Ma voi, che crescete l'uno nell'appagamento
dell'altro, finché sopraffatto
v'implora: non più -; voi che vi impreziosite
sotto le mani come vino stagionato;
voi che talvolta soccombete, solo perché l'altro
prende il sopravvento: è a voi che chiedo di noi. Lo so,
voi vi toccate con tale beatitudine, perché la carezza contiene,
perché dove vi coprite con tanta tenerezza non vi sentite
mancare;
perché al di là percepite
la pura durata. E così vi promettete eternità
quasi dall'abbraccio. Eppure, quando superate lo sgomento
dei primi sguardi, e lo struggimento alla finestra,
e quel primo andare insieme, una volta, attraverso il giardino:
innamorati, lo siete ancora? Quando vi levate
uno alla bocca dell'altro e incominciate -: sorso dopo sorso:
ah come sfugge stranamente all'atto allora chi beve.
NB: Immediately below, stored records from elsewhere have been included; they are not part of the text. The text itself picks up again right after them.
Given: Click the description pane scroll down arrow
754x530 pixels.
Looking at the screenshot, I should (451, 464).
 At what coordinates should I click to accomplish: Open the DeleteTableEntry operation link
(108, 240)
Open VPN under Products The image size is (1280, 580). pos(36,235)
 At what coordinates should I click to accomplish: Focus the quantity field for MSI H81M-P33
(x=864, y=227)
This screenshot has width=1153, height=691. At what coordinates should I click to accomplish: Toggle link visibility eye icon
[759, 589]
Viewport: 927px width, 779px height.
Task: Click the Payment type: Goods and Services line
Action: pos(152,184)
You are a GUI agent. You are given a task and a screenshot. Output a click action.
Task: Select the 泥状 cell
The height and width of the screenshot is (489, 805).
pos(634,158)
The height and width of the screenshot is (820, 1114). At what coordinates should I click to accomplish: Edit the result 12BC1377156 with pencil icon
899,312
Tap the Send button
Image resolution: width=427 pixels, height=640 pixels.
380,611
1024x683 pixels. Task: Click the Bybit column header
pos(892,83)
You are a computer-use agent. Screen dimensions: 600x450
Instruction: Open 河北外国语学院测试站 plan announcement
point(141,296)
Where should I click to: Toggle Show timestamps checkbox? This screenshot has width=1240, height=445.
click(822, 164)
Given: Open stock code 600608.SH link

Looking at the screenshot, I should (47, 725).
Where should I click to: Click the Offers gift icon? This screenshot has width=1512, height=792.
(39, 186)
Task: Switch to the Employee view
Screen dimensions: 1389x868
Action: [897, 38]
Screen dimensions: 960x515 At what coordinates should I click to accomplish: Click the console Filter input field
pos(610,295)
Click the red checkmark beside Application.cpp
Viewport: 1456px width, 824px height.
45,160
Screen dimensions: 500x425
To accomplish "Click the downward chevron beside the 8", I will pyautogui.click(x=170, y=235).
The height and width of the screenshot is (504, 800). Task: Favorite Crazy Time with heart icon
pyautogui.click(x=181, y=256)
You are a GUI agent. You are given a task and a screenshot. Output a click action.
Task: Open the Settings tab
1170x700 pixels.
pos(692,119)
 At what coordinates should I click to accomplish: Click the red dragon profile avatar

Non vi ha stupito nelle stele di Attica la cautela
del gesto umano? Non erano forse amore e commiato
posti su quelle spalle così leggermente, come se fossero fatti
di una sostanza diversa dalla nostra? Pensate alle mani,
come si posano senza peso, benché forza risieda nei torsi.
Padroni di se stessi, costoro quindi sapevano: fin qui lo siamo,
questo ci appartiene, toccarci così; gli dèi
si appoggiano a noi con più forza. Ma questa è faccenda
degli dèi.
Potessimo anche noi trovare un umano puro, scarno,
limitato, un nostro ritaglio di terra da frutto
tra roccia e corrente. Perché il nostro cuore trascende
tuttora noi come loro. E non lo possiamo più seguire
con lo sguardo in immagini che lo plachino, né
in corpi divini, nei quali più grande si temperi.